Rüsen afirma que o conhecimento histórico pode ser definido como processo, uma vez que se entenda as histórias como respostas a perguntas e que se possa analisar o procedimento regulado, que leva das perguntas às respostas. São três as fases principais desse procedimento:
•Formulação da pergunta histórica – carências de orientação no tempo são enunciadas como perguntas históricas.
•Direcionamento às fontes – obter destas as informações necessárias para responder as perguntas.
•Formação da resposta histórica – formular as informações obtidas das fontes como respostas às perguntas postas.
Nosso autor ainda define alguns aspectos procedimentais e operacionais que regulam a pesquisa histórica:
•Heurística – procedimento de coletar, juntar de forma sistemática, de classificar as fontes relevantes, além do exame de seu potencial informativo (questionamento histórico; estabelecimento de hipóteses ainda não existentes) – o que se pode saber;
•Crítica – exame dos dados históricos sobre a verdade da ação humana no passado que se orienta por critérios de plausibilidade do potencial informativo das fontes (que dados devem ser buscados) – Autenticidade, qualidade, estruturas de veracidade;
•Interpretação – compreensão, explicação a partir de perspectivas teóricas com foco nas condições e conseqüências do que foi o caso. Eleva os dados do passado à condição de fatos históricos. Tornando compreensíveis os passos operativos da pesquisa, através de sua origem teórica.
O autor ainda afirma que:
•“(...) O que o pesquisador aborda e obtém das fontes, como conteúdo específico do movimento histórico nas mudanças temporais do homem e de seu mundo, não é uma questão de método, mas sim de teoria.
•As premissas teóricas... têm todavia conseqüências metodológicas.
•Elas definem tipos de procedimento metódico no contexto processual de heurística, crítica e interpretação." (p. 114)
Preocupado em estabelecer uma unidade metodológica do conhecimento histórico Rüsen define as estratégias de pesquisa, lançando mão de uma proposta dialética, entre as estratégias hermenêutica e analítica:
•Hermenêutica – consiste na reconstrução de processos temporais do passado de acordo com perspectivas de sentido coerentes com as intenções dos atores(agentes ou pacientes) desses processos.

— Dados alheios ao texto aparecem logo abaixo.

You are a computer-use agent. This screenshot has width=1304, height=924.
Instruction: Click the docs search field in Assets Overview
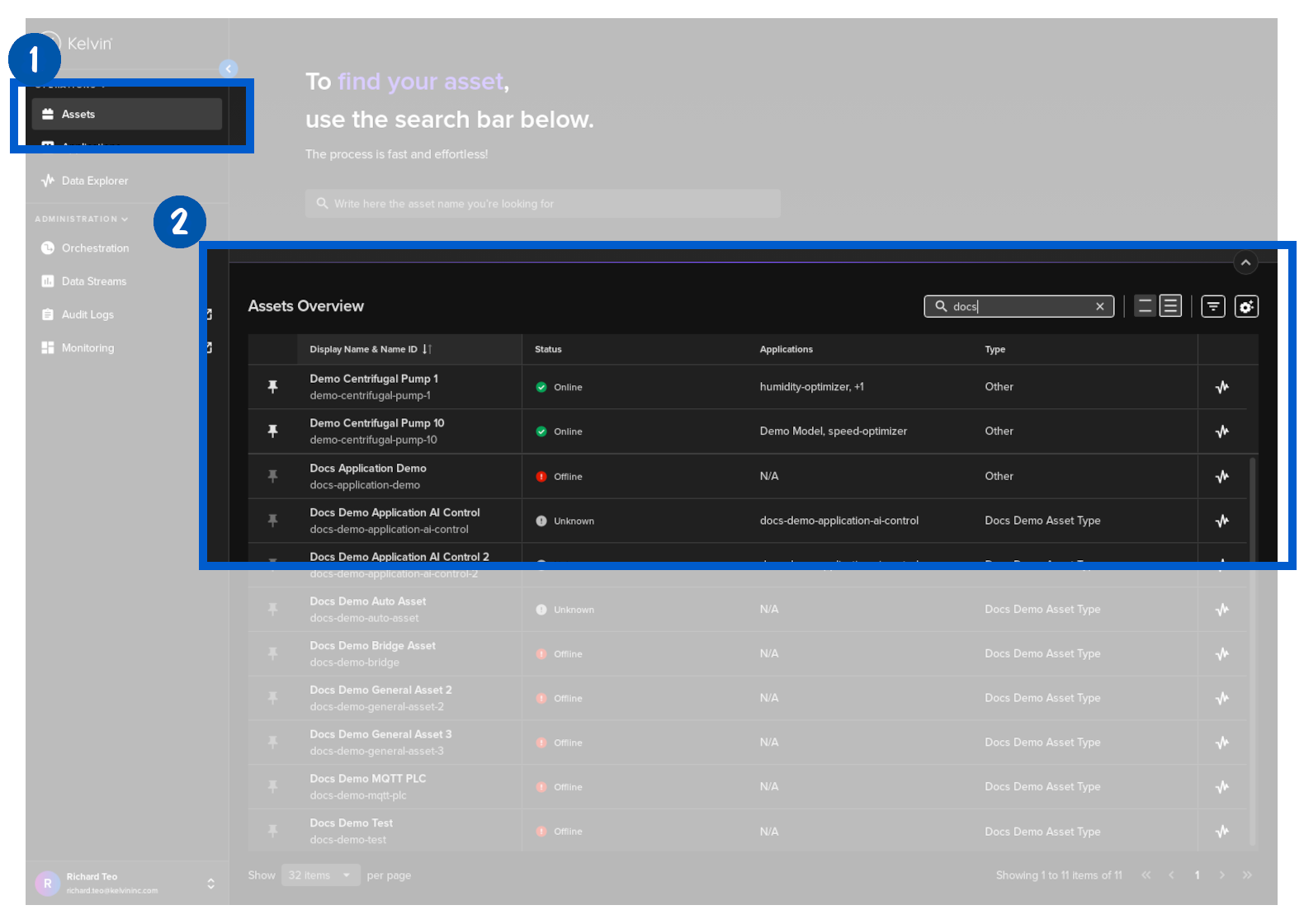1019,307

•Fatores implícitos de consciência – sentido, identidade (tradição).
•A questão gira em torno de fatos que possuem qualidades de compreensibilidade.
• Tal estratégia ocupa cada vez mais espaço na produção do conhecimento histórico:temáticas do cotidiano, das mentalidades e do imaginário.
Para aprofundamento na questão hermenêutica veja Gadamer: http://www.scribd.com/doc/7248385/Gadamer-HansGeorg-Verdade-e-Metodo-I
•Analítica - reconstrução dos processos temporais do passado de acordo com as perspectivas dos contextos de causalidade, que decorrem das condições estruturais sob as quais os sujeitos ao agir e sofrer (co-)produzem tais processos.
•É uma forma oposta a hermenêutica.
•Lida com os círculos conjunturais.
•A História é entendida como coação, que os atingidos devem seguir para que possam viver.
•A questão gira em torno de sistemas complexos e estruturas econômicas e burocráticas.
•O que está em jogo é o sistema, a totalidade, o método holista e não a intenção dos atores do sistema.
Para um exemplo de método analítico veja: http://www.scielo.br/pdf/rep/v25n4/28287.pdf
•Dialética – relação de mútua influência entre as duas anteriores
•essa mediação estrutura, pois, a multiplicidade das várias abordagens metódicas das fontes na unidade “do” método histórico.
•essa estruturação integra, então, substantivamente, os diferentes campos da experiência de uma unidade constitutiva de identidade.
Referência:
RÜSEN, Jörn. Reconstrução do passado: Teoria da História II: osprincípios da pesquisahistórica. Trad. Asta-RoseAlcaide. Brasília: Ed. daUNB, 2007.